[Collected data]
»»

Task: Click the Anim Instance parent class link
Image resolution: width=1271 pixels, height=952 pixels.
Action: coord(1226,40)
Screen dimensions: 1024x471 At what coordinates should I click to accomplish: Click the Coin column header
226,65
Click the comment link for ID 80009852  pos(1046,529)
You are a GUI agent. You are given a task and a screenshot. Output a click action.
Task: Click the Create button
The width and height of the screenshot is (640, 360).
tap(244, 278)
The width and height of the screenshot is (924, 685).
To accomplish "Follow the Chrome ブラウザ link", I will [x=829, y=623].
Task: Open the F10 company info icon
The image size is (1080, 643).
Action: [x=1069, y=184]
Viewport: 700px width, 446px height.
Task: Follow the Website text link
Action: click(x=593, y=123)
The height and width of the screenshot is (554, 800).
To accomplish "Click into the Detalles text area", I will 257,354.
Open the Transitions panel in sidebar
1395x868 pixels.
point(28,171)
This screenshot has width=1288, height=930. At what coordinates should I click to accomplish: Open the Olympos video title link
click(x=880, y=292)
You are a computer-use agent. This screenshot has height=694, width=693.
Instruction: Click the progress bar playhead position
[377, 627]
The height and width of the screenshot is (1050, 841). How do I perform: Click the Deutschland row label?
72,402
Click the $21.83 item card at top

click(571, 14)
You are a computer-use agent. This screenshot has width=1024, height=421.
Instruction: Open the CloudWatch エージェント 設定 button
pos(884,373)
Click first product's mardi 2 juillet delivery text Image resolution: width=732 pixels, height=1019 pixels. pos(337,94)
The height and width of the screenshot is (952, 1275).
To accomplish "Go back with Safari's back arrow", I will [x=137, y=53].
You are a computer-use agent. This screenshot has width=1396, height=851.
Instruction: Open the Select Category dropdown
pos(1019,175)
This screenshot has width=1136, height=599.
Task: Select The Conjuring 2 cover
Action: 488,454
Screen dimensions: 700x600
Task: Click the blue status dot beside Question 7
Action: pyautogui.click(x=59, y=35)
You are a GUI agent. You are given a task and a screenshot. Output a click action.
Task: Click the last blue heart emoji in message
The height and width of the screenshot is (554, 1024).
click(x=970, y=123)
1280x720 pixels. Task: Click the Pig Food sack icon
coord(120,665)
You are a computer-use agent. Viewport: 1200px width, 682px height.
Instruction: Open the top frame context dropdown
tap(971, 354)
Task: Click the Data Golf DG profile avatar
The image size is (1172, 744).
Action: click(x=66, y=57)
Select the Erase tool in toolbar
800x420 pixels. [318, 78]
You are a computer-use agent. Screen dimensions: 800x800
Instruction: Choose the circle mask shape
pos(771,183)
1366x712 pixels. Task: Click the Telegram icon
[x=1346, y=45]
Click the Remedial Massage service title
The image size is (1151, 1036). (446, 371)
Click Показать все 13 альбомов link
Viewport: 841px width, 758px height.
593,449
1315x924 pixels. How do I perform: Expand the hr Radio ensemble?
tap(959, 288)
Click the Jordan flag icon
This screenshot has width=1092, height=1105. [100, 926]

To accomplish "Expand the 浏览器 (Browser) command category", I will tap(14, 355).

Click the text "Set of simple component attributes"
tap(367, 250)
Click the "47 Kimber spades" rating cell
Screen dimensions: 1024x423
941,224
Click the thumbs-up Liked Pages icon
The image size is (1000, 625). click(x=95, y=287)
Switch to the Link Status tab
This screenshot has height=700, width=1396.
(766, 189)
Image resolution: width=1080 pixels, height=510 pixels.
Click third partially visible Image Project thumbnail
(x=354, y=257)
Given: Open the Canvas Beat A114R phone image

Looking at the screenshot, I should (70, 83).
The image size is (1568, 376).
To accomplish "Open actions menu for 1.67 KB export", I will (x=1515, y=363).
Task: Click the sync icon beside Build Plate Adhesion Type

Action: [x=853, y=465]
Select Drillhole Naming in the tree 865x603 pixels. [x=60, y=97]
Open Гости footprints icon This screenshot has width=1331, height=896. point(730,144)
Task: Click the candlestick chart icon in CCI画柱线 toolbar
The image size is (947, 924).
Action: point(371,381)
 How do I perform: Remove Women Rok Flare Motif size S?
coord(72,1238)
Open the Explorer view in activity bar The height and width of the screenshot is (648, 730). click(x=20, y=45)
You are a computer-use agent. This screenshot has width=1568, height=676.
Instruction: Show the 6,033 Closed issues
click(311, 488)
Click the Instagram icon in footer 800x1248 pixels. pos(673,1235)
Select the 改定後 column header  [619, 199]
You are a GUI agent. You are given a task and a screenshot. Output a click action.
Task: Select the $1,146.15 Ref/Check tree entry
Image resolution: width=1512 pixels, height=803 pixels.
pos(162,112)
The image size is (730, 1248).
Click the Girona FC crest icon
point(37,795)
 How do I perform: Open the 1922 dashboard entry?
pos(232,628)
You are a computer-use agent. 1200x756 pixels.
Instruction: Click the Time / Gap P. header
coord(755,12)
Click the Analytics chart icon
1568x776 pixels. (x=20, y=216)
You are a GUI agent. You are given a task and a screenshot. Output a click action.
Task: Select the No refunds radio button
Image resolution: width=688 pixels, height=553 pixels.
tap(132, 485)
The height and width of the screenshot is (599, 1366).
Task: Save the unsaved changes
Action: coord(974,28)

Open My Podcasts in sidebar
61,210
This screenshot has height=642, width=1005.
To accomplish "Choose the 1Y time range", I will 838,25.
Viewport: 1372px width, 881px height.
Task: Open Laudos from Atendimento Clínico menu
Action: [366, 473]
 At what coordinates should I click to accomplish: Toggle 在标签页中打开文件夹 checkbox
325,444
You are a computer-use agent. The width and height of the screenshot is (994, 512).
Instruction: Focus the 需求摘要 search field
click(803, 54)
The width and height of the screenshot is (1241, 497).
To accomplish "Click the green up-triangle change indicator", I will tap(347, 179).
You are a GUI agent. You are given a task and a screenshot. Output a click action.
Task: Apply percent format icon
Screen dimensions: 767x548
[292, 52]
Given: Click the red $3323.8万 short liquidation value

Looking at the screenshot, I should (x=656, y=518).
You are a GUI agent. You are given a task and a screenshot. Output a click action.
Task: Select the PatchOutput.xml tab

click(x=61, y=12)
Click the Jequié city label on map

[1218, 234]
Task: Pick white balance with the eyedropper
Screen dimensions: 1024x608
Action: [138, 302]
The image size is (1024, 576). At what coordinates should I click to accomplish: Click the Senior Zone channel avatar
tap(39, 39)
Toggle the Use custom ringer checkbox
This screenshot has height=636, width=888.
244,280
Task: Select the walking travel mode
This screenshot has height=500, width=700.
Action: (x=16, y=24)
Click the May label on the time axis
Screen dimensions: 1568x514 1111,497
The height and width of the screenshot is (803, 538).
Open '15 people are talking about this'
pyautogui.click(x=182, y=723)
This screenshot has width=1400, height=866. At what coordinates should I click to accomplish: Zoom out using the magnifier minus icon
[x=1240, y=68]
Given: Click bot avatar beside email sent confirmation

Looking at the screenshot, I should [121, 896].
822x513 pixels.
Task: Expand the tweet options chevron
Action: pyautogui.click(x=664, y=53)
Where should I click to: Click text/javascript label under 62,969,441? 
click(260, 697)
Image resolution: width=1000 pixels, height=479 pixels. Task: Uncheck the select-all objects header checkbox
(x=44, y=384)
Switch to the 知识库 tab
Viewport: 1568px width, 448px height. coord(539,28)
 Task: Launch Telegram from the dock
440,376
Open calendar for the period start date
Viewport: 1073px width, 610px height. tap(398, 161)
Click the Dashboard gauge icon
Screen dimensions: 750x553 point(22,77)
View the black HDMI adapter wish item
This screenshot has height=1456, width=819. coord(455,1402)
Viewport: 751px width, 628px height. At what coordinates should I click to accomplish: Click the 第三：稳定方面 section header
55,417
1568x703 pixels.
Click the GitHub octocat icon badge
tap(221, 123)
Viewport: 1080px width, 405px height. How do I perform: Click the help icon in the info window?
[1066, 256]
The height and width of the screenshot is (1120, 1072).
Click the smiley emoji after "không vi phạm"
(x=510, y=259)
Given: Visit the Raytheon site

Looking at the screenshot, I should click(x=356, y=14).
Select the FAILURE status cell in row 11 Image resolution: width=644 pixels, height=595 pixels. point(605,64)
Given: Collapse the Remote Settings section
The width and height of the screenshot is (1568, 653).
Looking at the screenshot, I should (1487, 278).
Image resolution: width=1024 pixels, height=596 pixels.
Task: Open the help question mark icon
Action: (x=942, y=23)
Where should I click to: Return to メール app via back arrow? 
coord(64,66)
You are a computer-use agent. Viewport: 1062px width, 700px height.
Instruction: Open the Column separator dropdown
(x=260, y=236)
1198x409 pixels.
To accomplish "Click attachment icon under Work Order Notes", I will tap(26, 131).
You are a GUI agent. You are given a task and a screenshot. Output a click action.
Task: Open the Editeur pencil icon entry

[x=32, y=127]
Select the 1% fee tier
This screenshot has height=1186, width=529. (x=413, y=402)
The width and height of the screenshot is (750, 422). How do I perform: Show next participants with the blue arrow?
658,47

««

» **TRY IT**: Please transcribe the lines from the one containing "View the black HDMI adapter wish item" through the last line of the records. Include both ends and nothing else.

» **RESPONSE TO THIS EXERCISE**:
View the black HDMI adapter wish item
This screenshot has height=1456, width=819. coord(455,1402)
Viewport: 751px width, 628px height. At what coordinates should I click to accomplish: Click the 第三：稳定方面 section header
55,417
1568x703 pixels.
Click the GitHub octocat icon badge
tap(221, 123)
Viewport: 1080px width, 405px height. How do I perform: Click the help icon in the info window?
[1066, 256]
The height and width of the screenshot is (1120, 1072).
Click the smiley emoji after "không vi phạm"
(x=510, y=259)
Given: Visit the Raytheon site

Looking at the screenshot, I should click(x=356, y=14).
Select the FAILURE status cell in row 11 Image resolution: width=644 pixels, height=595 pixels. point(605,64)
Given: Collapse the Remote Settings section
The width and height of the screenshot is (1568, 653).
Looking at the screenshot, I should (1487, 278).
Image resolution: width=1024 pixels, height=596 pixels.
Task: Open the help question mark icon
Action: (x=942, y=23)
Where should I click to: Return to メール app via back arrow? 
coord(64,66)
You are a computer-use agent. Viewport: 1062px width, 700px height.
Instruction: Open the Column separator dropdown
(x=260, y=236)
1198x409 pixels.
To accomplish "Click attachment icon under Work Order Notes", I will tap(26, 131).
You are a GUI agent. You are given a task and a screenshot. Output a click action.
Task: Open the Editeur pencil icon entry

[x=32, y=127]
Select the 1% fee tier
This screenshot has height=1186, width=529. (x=413, y=402)
The width and height of the screenshot is (750, 422). How do I perform: Show next participants with the blue arrow?
658,47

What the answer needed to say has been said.